QUOTED PASSAGE
--- Begin ---

Sunday, October 30, 2011

#Shorterfilms and Being Trendy on Twitter

For the past two years, I've been on the board of the London Short Film Showcase. One thing I've been doing is running contests on Facebook and Twitter to promote the event (next Saturday at 7pm! Come!). On Friday, I posted this pair of tweets:



I figured a few local people would enter, which would get people talking about the event and raising awareness, but also having fun with a creative hash tag game. It became much bigger than that.

For an hour or so, I was afraid that I'd get zero entries. A few people directly involved with the Showcase participated, but that was about it. Then some local people entered. A few of them didn't get it at first, because my < 140 description wasn't great; they described an existing movie in one short sentence, instead of saying how a movie could be shorter (which is a good idea too, and a contest we ran last year).

--- End ---

DATASET SECTION
--- Begin ---

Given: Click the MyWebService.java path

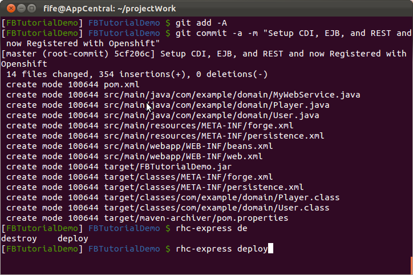Looking at the screenshot, I should 232,95.
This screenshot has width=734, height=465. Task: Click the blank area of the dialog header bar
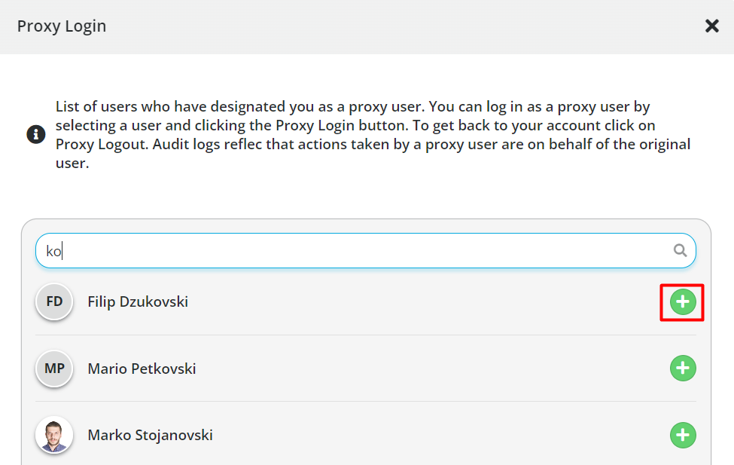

--- End ---

WORK INSTRUCTIONS
A. In the blog post about the #Shorterfilms contest, how long has the writer been on the board of the London Short Film Showcase?
B. Carry on the blog post about the #Shorterfilms contest from the point where it stops.

SET OF ANSWERS
A. For the past two years.

B.
But then more and more people from London got what I was going for, and began to participate. They followed the formula from my dumb examples, by tweeting descriptions of movies with a shortening alteration to the plot.

E.g.,
  • "Boat misses iceberg." (@twitch)
  • "Space police find the droids they were looking for." (@eplatero)
  • "Guy drinks too much. Takes Advil and drinks water. Gets married. No hangover." (@chadder87)
Eventually, people from outside of London began participating. It became harder and harder to keep track of "entries" in our contest. 

I posted an entry of my own, twisting the formula to spice it up a bit: "I think I've heard enough, Sam."

Either following suite, or because it was a natural evolution of the idea, more and more people began expressing the same #shorterfilms idea in this new way.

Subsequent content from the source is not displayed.